* _TEXT BLOCK_
▽

- Born: March 22, 1926
- Died: December 5, 2012 (aged 86) Palm Springs, California, U.S.
- Occupations: Screenwriter Producer

= Eileen and Robert Mason Pollock =

American wife-and-husband television writer duo and producer duo

Eileen "Mike" Prince Pollock (March 22, 1926 – December 5, 2012) and Robert "Bob" Mason Pollock (March 19, 1917 – July 11, 2016) were an American married couple who worked as television screenwriters and producers best known for work on the series Dynasty and its spin-off series The Colbys, the latter of which the Pollocks co-created with Dynasty creators Richard and Esther Shapiro.

The second-season additions of the Pollocks and actress Joan Collins (in the role of Alexis) are generally credited with Dynastys subsequent rise in the ratings; it became the number one series in 1985. According to The Soap Opera Encyclopedia written by Christopher Schemering, the Pollocks "soft-pedaled the business angle" of the show and "bombarded viewers with every soap opera staple in the book, presented at such a fast clip that a new tragedy seemed to befall the Carrington family every five minutes."

△

* _MATERIAL SHOWN_
▽

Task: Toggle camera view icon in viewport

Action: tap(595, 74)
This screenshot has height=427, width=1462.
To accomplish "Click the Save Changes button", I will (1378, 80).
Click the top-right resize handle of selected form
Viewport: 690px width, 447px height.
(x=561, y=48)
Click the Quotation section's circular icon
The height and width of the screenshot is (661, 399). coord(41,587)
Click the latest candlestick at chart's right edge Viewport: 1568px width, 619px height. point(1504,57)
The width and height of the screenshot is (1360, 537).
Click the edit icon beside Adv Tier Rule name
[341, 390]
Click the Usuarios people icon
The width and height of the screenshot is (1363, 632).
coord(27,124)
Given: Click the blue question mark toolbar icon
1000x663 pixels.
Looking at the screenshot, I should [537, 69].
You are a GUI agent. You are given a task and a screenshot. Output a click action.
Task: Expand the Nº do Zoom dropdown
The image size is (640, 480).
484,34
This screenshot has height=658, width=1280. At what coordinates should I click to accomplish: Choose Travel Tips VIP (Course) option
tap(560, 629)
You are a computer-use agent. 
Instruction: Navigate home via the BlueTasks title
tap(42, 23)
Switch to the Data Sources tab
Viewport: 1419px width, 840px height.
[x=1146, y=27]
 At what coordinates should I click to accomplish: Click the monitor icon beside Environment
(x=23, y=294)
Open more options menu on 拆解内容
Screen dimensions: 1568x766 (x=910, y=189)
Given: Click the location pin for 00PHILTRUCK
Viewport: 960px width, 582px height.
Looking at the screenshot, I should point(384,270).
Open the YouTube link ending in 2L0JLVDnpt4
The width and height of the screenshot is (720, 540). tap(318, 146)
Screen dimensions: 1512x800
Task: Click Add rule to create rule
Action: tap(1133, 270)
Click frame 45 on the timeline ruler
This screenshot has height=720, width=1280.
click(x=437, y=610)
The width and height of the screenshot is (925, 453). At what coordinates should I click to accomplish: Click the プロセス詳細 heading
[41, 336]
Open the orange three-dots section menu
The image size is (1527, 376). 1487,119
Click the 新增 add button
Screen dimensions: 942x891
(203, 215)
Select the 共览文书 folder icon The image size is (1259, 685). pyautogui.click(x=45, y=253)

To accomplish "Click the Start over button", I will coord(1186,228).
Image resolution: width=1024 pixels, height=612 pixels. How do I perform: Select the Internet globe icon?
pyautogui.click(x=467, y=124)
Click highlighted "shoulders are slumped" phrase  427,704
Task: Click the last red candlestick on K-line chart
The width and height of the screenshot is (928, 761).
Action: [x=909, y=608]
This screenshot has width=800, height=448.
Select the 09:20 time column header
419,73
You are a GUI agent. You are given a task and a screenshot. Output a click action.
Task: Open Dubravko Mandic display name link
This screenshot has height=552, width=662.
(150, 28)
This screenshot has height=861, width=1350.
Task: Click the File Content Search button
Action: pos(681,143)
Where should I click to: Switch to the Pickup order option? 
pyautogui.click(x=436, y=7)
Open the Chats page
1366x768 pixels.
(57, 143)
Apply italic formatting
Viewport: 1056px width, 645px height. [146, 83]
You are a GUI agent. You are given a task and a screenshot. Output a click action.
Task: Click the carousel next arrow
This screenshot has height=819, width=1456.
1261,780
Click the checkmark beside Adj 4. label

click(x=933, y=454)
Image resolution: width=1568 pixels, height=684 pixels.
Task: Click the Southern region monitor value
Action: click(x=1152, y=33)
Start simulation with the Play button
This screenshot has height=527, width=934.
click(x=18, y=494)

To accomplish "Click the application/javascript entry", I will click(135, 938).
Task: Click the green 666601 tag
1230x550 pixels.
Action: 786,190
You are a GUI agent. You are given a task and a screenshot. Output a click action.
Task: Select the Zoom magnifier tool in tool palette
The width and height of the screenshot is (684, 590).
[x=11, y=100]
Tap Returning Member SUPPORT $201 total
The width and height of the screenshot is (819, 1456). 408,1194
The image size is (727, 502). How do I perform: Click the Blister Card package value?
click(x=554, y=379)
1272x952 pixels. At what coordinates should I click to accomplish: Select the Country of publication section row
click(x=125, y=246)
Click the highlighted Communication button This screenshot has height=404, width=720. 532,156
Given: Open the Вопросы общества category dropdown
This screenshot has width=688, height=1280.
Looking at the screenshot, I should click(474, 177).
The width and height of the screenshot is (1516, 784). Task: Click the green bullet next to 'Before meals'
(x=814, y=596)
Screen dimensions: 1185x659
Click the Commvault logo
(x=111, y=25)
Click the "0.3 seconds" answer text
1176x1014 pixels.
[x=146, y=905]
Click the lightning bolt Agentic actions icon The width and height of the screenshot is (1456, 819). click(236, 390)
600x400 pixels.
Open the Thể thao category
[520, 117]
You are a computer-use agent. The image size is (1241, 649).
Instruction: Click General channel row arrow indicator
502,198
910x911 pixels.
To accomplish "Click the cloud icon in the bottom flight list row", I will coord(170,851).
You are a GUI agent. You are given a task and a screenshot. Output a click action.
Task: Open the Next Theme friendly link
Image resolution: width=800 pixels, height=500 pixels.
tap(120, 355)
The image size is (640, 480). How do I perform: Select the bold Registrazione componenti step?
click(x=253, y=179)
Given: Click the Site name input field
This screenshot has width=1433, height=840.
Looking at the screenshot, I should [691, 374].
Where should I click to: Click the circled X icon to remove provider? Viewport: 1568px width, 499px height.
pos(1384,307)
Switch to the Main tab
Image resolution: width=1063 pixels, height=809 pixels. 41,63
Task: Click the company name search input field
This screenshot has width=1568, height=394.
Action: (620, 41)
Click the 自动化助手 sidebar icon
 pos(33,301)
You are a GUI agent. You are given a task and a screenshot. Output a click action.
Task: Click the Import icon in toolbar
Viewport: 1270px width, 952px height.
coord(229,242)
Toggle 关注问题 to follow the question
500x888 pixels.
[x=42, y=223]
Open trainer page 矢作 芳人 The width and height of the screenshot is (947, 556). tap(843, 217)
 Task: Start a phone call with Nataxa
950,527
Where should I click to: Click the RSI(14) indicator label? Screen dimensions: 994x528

△

* _TASKS TO PERFORM_
**1.** Summarize the text about Eileen and Robert Mason Pollock in two sentences.
**2.** According to the text about Eileen and Robert Mason Pollock, which series did the couple co-create with Richard and Esther Shapiro?
**3.** Continue the text about Eileen and Robert Mason Pollock from its last sentence.

* _EXPECTED OUTPUTS_
**1.** Eileen and Robert Mason Pollock were an American married couple who worked as television screenwriters and producers, best known for Dynasty and its spin-off The Colbys, which they co-created with Richard and Esther Shapiro. Their arrival in Dynasty's second season, along with Joan Collins, is generally credited with the show's rise to become the number one series in 1985.

**2.** The Colbys, the spin-off of Dynasty.

**3.**
The Pollocks brought the daytime series The Doctors its highest ratings in the early 1970s. They also wrote for General Hospital from 1976 to 1977. In 1997, a Golden Palm Star on the Palm Springs, California, Walk of Stars was dedicated to them.

On December 5, 2012, six months after Eileen Pollock "suffered a massive stroke", her obituary was published in The Desert Sun of Coachella Valley.

Robert Pollock died on July 11, 2016 in Palm Springs. He was 99 years old. His obituary is published in The Desert Sun.